Arts Listings

‘Love, Grandma’ — Letters in Print

By Dorothy Bryant, Special to the Planet
Tuesday January 15, 2008

In December 2005, a group of women met to form Grandmothers Against the War, planning their first action—a Valentine’s Day 2006 rally and attempt to enlist at the Oakland Induction Center.  

While at a planning meeting for other independent street actions and joint actions with other groups, someone looked around and suddenly tossed out, “The women in this room must represent more than half a century of activism in almost every good cause anyone could name.”  

Another woman quickly caught her message and tossed back, “Our experience is worth something. We have stories to tell, experiences to pass forward.”  

From that exchange came the question, “How about letters to our grandchildren, biological or virtual?” 

On June 9, 2006, the Grandmothers’ Letters Project put out a call to other grandmother groups across the nation, asking for letters of 200 to 1,000 words, telling stories of real experiences, addressed to actual or imagined young people of any age.  

Letters Project coordinators agreed that the writer need not be actually a grandmother or even a woman, just a concerned person with a “grandmotherly attitude” toward the person addressed.  

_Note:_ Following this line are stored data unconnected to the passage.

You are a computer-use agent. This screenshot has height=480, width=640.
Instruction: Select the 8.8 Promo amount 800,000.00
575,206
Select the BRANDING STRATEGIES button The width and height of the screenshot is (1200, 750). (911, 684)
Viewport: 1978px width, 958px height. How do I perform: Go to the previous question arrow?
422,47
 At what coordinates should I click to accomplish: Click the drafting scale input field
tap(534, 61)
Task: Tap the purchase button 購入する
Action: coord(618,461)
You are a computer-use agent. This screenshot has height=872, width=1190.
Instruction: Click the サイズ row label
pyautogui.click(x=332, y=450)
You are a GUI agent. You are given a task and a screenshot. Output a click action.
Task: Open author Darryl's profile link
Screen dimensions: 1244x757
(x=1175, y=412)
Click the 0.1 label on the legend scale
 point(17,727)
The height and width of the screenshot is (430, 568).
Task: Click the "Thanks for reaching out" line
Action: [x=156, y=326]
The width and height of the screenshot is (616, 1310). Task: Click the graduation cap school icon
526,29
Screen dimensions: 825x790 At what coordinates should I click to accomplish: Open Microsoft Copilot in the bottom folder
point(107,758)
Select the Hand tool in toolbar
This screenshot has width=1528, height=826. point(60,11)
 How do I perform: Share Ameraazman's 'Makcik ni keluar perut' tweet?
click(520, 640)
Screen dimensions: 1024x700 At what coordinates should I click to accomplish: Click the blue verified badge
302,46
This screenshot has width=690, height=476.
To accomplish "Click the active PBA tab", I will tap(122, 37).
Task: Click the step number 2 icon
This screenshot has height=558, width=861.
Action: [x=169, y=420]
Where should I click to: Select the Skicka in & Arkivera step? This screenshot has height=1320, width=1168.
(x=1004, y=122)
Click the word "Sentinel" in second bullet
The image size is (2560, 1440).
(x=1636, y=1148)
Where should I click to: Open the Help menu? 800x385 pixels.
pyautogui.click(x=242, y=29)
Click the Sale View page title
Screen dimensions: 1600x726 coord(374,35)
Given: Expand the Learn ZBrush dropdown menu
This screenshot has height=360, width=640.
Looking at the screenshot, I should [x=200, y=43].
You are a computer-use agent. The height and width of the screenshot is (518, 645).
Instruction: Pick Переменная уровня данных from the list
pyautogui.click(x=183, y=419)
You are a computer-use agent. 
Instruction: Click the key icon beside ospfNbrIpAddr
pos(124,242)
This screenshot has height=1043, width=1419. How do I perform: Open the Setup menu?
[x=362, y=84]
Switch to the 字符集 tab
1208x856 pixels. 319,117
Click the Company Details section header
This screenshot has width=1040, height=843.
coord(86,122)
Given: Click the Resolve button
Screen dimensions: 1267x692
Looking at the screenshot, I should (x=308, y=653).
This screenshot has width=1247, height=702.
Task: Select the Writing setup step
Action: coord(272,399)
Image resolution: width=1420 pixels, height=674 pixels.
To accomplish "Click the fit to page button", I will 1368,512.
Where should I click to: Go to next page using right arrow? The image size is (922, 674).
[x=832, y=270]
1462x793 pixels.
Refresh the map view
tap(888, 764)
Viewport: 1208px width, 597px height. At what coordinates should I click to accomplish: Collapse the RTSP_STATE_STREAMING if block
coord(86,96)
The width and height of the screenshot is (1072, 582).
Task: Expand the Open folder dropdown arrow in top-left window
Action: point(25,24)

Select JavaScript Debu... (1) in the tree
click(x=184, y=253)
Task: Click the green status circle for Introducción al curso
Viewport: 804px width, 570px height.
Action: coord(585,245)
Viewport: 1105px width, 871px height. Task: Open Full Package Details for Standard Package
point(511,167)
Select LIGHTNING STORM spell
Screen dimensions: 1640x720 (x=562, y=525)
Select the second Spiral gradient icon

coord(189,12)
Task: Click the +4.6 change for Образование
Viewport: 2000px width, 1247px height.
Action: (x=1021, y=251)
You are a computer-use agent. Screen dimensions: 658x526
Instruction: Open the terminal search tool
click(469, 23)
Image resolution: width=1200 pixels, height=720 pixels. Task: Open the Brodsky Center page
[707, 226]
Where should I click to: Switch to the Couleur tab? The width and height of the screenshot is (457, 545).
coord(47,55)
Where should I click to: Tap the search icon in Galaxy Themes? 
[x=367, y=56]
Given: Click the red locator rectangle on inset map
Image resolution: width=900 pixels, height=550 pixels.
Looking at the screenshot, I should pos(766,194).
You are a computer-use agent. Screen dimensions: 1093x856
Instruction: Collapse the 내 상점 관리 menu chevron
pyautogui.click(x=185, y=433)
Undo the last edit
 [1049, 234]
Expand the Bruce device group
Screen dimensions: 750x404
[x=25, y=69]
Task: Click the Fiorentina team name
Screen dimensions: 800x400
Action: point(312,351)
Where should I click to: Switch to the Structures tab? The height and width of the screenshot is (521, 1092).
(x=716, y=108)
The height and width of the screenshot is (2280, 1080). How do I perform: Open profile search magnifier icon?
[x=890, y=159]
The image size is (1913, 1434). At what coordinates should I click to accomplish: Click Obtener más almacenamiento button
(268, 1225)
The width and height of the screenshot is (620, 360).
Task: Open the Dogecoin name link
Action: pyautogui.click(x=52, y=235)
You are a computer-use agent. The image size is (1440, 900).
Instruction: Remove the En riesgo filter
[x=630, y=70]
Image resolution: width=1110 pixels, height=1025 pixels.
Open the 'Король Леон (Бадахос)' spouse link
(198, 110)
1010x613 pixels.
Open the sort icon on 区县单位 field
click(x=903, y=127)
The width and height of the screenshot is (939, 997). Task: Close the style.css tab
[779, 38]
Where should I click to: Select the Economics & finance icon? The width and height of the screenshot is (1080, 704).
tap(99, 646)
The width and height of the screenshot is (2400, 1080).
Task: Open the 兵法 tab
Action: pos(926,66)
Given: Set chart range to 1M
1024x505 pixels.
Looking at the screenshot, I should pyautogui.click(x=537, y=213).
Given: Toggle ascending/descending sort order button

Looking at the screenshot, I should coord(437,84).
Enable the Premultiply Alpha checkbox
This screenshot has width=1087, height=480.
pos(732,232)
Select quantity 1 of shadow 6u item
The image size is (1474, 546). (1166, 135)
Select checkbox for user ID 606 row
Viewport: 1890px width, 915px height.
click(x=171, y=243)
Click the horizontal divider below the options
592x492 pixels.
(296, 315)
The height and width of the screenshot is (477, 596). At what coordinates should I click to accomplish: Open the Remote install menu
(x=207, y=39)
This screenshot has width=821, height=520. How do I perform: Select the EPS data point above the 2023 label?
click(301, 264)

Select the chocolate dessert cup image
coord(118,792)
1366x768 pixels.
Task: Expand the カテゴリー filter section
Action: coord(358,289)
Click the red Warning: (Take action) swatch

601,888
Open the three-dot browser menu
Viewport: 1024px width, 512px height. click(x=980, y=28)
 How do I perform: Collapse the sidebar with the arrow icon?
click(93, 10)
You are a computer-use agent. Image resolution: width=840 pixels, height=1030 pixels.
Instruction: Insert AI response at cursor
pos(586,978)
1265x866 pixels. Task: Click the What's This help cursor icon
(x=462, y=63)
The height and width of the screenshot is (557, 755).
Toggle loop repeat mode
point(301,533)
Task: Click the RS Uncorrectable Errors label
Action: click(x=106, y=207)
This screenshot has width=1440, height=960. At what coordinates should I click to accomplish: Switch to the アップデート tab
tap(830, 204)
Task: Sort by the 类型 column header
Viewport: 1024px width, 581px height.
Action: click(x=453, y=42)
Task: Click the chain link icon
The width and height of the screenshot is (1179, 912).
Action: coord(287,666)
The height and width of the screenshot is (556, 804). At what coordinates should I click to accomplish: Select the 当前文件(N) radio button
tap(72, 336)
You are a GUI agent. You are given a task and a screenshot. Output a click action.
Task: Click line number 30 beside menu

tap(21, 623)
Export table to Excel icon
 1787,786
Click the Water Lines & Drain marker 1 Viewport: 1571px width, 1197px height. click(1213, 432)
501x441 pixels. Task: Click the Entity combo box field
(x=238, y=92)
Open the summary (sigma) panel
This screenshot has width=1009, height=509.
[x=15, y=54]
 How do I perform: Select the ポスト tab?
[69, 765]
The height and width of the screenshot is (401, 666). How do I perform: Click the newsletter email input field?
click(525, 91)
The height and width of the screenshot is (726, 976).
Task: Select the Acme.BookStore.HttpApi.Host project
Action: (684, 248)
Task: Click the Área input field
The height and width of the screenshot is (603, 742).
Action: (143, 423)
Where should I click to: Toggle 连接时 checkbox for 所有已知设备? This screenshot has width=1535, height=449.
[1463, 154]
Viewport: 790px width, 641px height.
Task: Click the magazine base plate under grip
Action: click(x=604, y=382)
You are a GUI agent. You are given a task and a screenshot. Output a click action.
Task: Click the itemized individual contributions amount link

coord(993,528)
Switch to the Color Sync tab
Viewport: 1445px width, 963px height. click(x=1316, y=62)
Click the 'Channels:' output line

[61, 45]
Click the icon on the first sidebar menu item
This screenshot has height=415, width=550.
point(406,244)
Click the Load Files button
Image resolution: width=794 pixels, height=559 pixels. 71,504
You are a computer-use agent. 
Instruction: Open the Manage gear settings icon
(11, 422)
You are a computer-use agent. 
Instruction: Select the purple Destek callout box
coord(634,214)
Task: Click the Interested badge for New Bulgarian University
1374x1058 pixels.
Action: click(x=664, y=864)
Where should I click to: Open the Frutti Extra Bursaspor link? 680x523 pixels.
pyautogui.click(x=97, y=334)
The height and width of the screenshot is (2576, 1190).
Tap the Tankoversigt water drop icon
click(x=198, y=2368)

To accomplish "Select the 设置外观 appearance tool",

Letters could be e-mailed or mailed to a Berkeley address. A page for “Love, Grandma” letters was added to the Grandmothers Against the War website www.gawba.org 

Soon letters were arriving from all over the country, narrating a wide variety of experiences. Some writers had led safe lives in America and knew war only as a distant disaster. Some had lost friends or relatives on some battlefield or in some besieged city. A few had themselves lived through horrendous experiences, like losing most of their family in the Holocaust or surviving the literal pulverizing of their small village between opposing armies. 

Wouldn’t such stories only frighten and depress young people? One Grandma letter might be reassuring. A German-American woman recalled learning from her parents and all other adults that Nazis were evil people who must be killed. Then, one day, at a Midwest ice cream social, a man called her “kind of pretty for a Nazi kid.” At this sudden revelation of her evil identity, the girl became haunted by fear, wondering when her parents would discover she was a Nazi, and would they then have to kill her?  

That story should remind us that as children we seldom found honest accounts of reality too much to bear; it was usually a misunderstanding that led to unspeakable, imagined horrors and gave us nightmares; honest stories of the ordeals of survivors and/or activists inspired us more than our favorite fairy tales of imaginary heroes. 

Now over 50 of the letters are available in a print edition. Some letters are from people whose life-long commitment is rooted in and strengthened by religious tradition, while others take a staunchly secular or rationalist stance against all religious faith.  

One writer credited her father for repeatedly telling her the story of his father taking him to witness a lynching, a sight that awakened a thirst for justice he was determined to pass on down the generations. Some recalled a childhood incident in which they discovered, on their own, that adults in authority were misinformed or lying.  

Some letters were poems; some were full of advice and analysis; some began with questions from their real grandchildren: “You asked why you’re always seeing me in the newspaper wearing a crazy hat and carrying a big sign ...” Some admit to doubts that never cease: “I asked myself what am I doing camped out here? What good is it? But then I thought, how could I tell you I’d given up trying to pass on a better world to you?” 

Implicit in all the letters collected in Love, Grandma is a sense of community, even joy, that reminds me of my marching buddy back in the days of the Vietnam War. I would call him and say, “Hey, Al, there’s a demonstration in San Francisco tomorrow. Shall we go?” And Al would answer, “Hell, yes, it’s been a while since our last religious experience!” 

Love, Grandma is available for a donation of $7.50 plus shipping. Go to www.lulu.com and put “Love, Grandma” in the search box. Then click on “add to cart” and follow lulu instructions on ordering and payment. The print edition of Love, Grandma is also available at Cody’s Books in Berkeley and at Walden Pond Books in Oakland. 

 

 

(Disclaimer: this article is adapted from the introduction to Love, Grandma, which I wrote, in a shameless effort to lure the susceptible into this conspiracy of troublesome old [and some young] ladies [and some men]—Grandmothers Against The War.)